[Stored items from a collection]
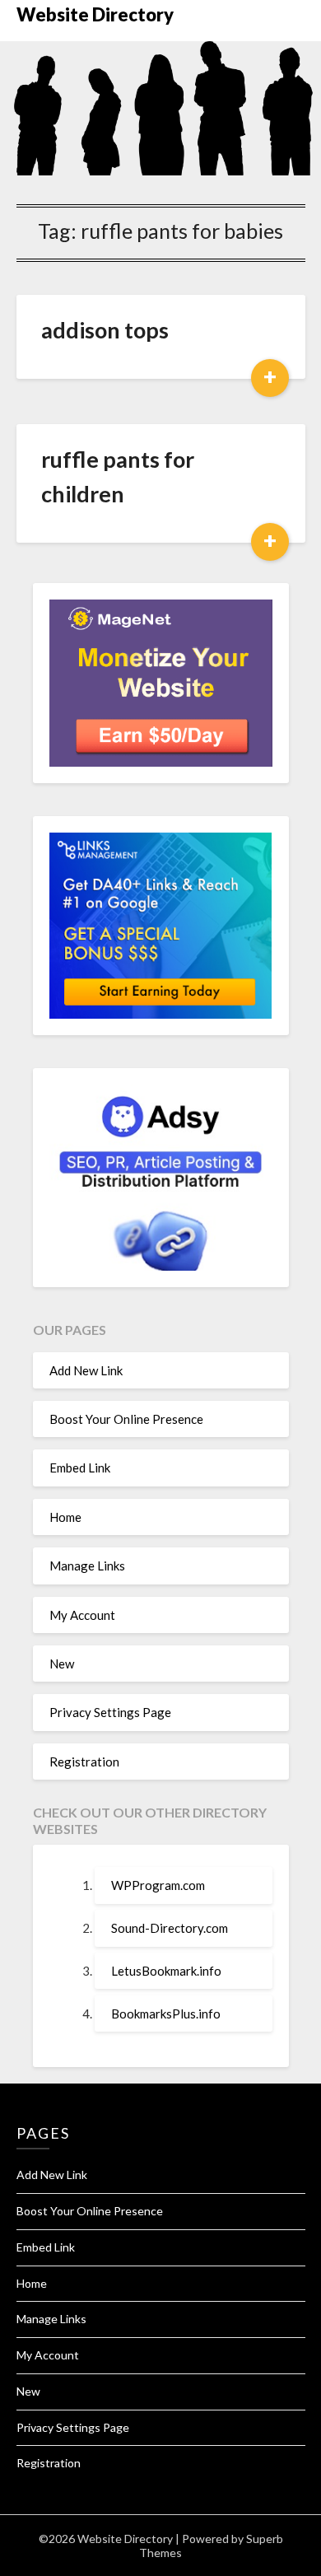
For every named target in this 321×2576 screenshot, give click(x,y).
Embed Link (79, 1467)
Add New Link (86, 1370)
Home (65, 1517)
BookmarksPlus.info (166, 2013)
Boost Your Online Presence (126, 1419)
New (61, 1663)
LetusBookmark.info (166, 1970)
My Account (82, 1615)
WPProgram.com (158, 1885)
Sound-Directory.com (169, 1927)
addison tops (105, 329)
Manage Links (87, 1565)
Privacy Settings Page (110, 1712)
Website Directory (95, 14)
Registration (84, 1761)
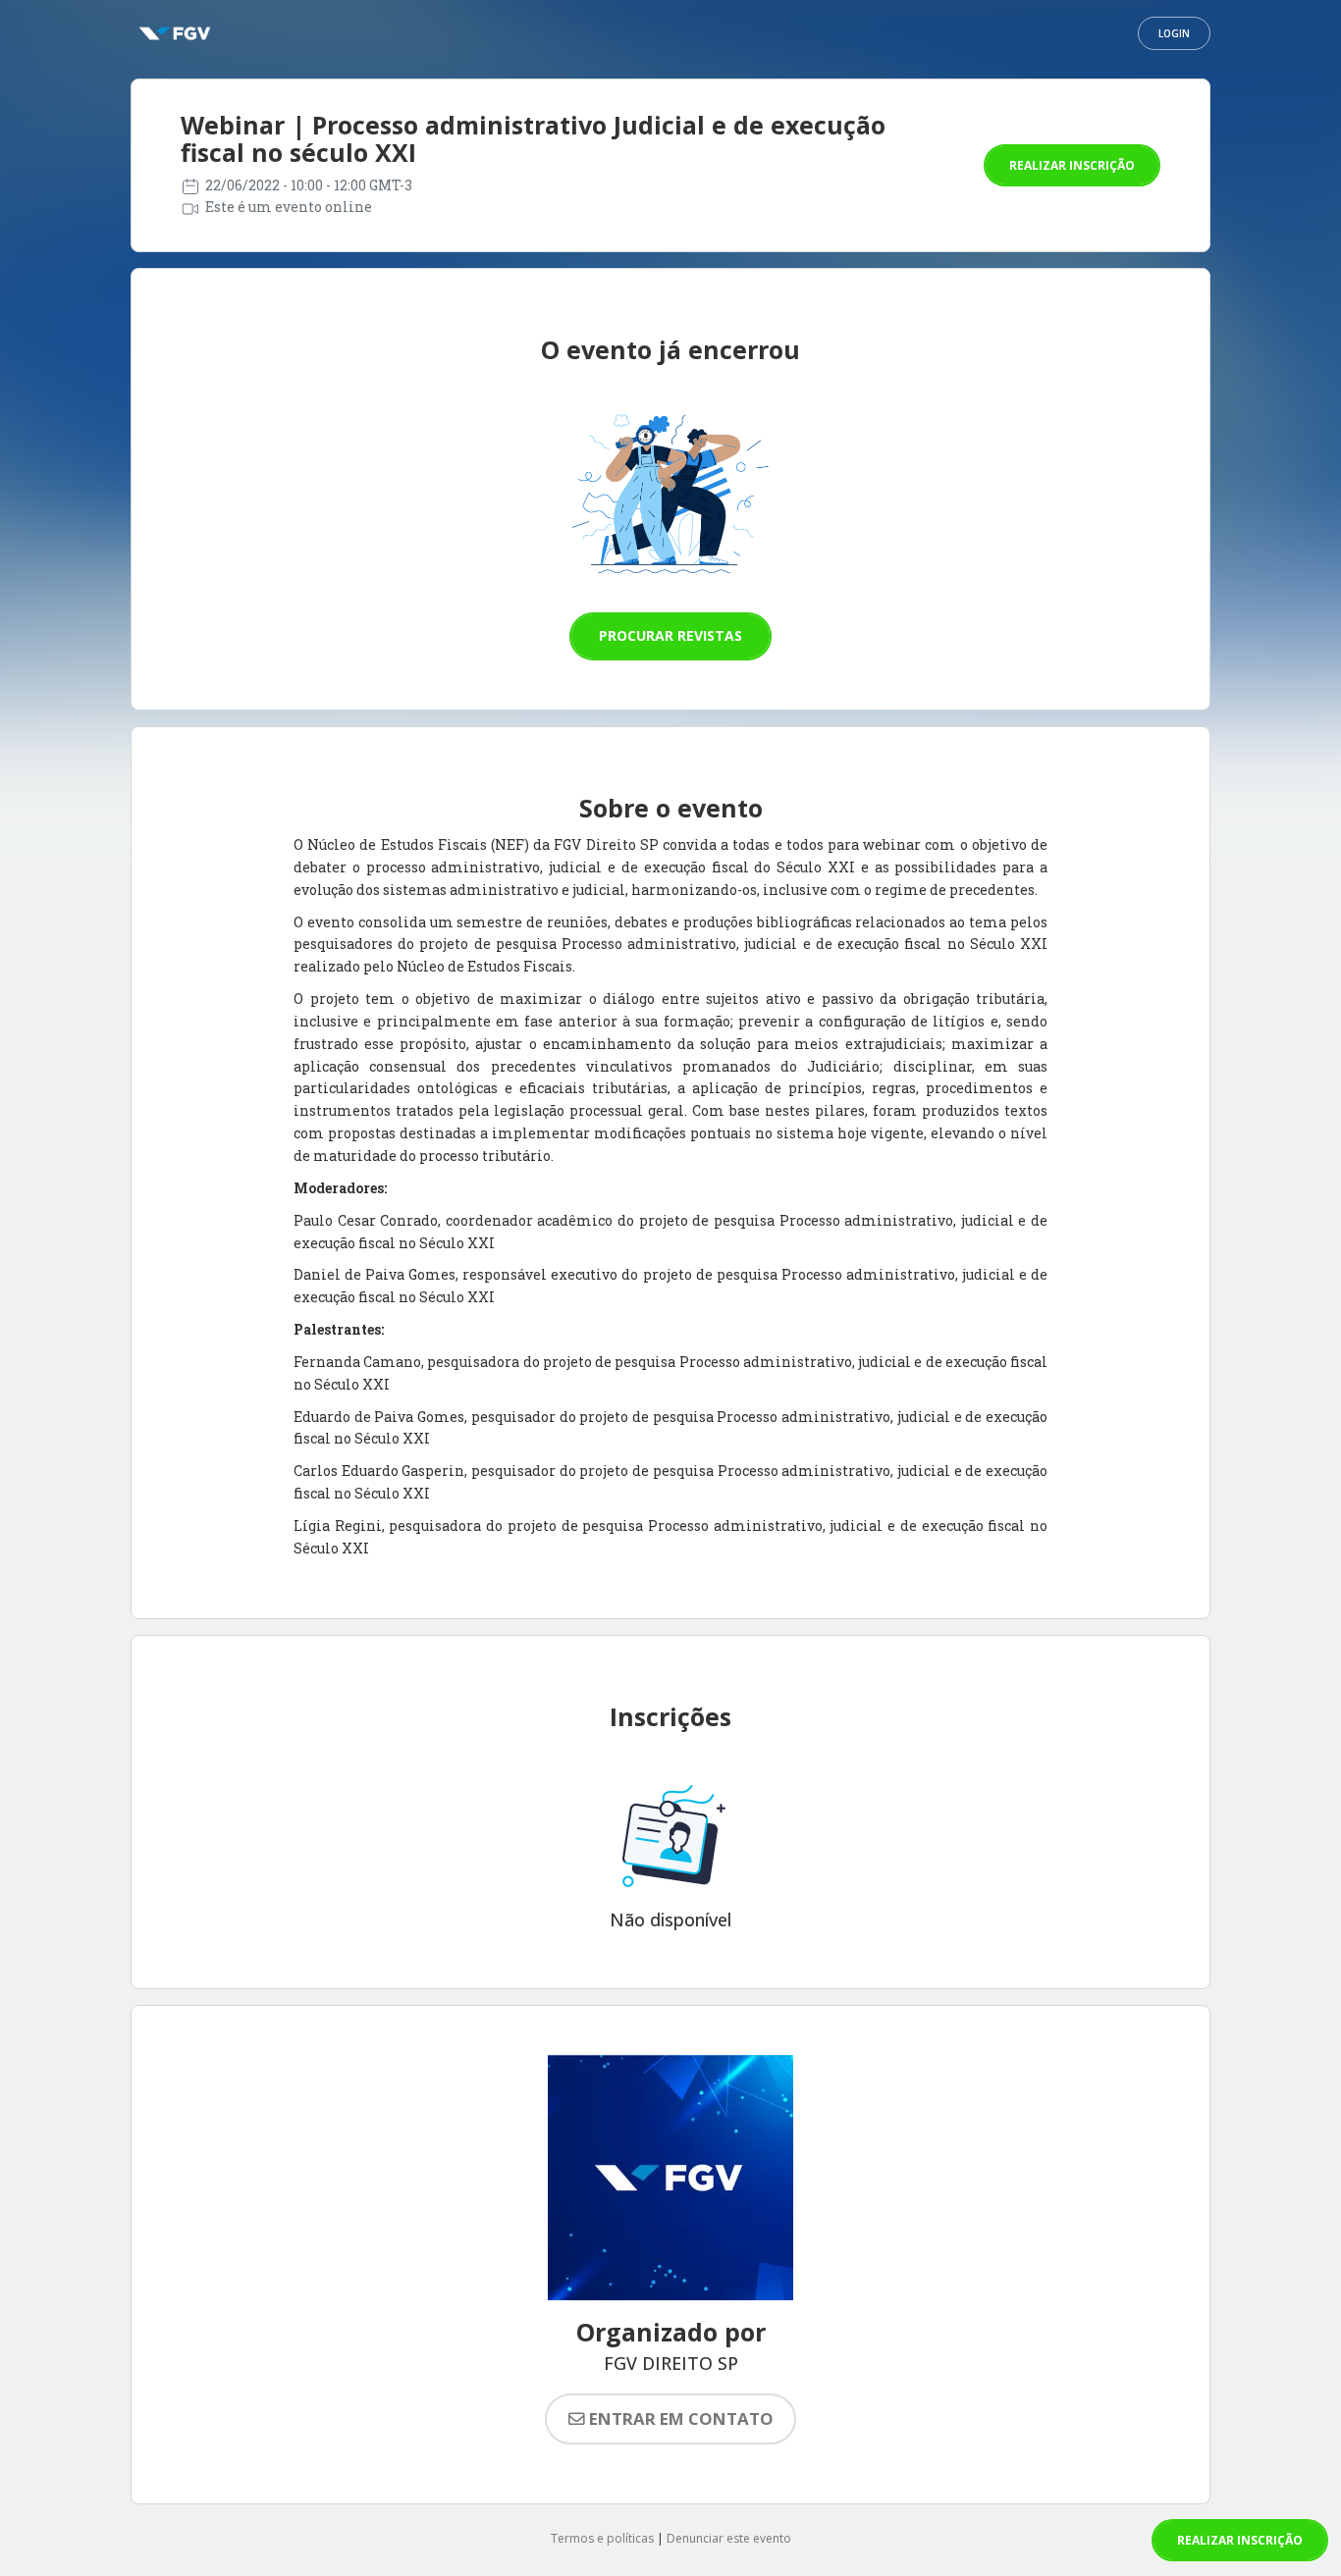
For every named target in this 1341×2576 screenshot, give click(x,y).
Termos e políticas (602, 2538)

## EXERCISE BRIEF
Word for word, return the records shown above without their pictures.

## ANSWER BELOW
For every named target in this 321×2576 screenshot, give click(x,y).
Embed Link (79, 1467)
Add New Link (86, 1370)
Home (65, 1517)
BookmarksPlus.info (166, 2013)
Boost Your Online Presence (126, 1419)
New (61, 1663)
LetusBookmark.info (166, 1970)
My Account (82, 1615)
WPProgram.com (158, 1885)
Sound-Directory.com (169, 1927)
addison tops (105, 329)
Manage Links (87, 1565)
Privacy Settings Page (110, 1712)
Website Directory (95, 14)
Registration (84, 1761)
For every named target in this 1341×2576 screenshot, give click(x,y).
Termos e políticas (602, 2538)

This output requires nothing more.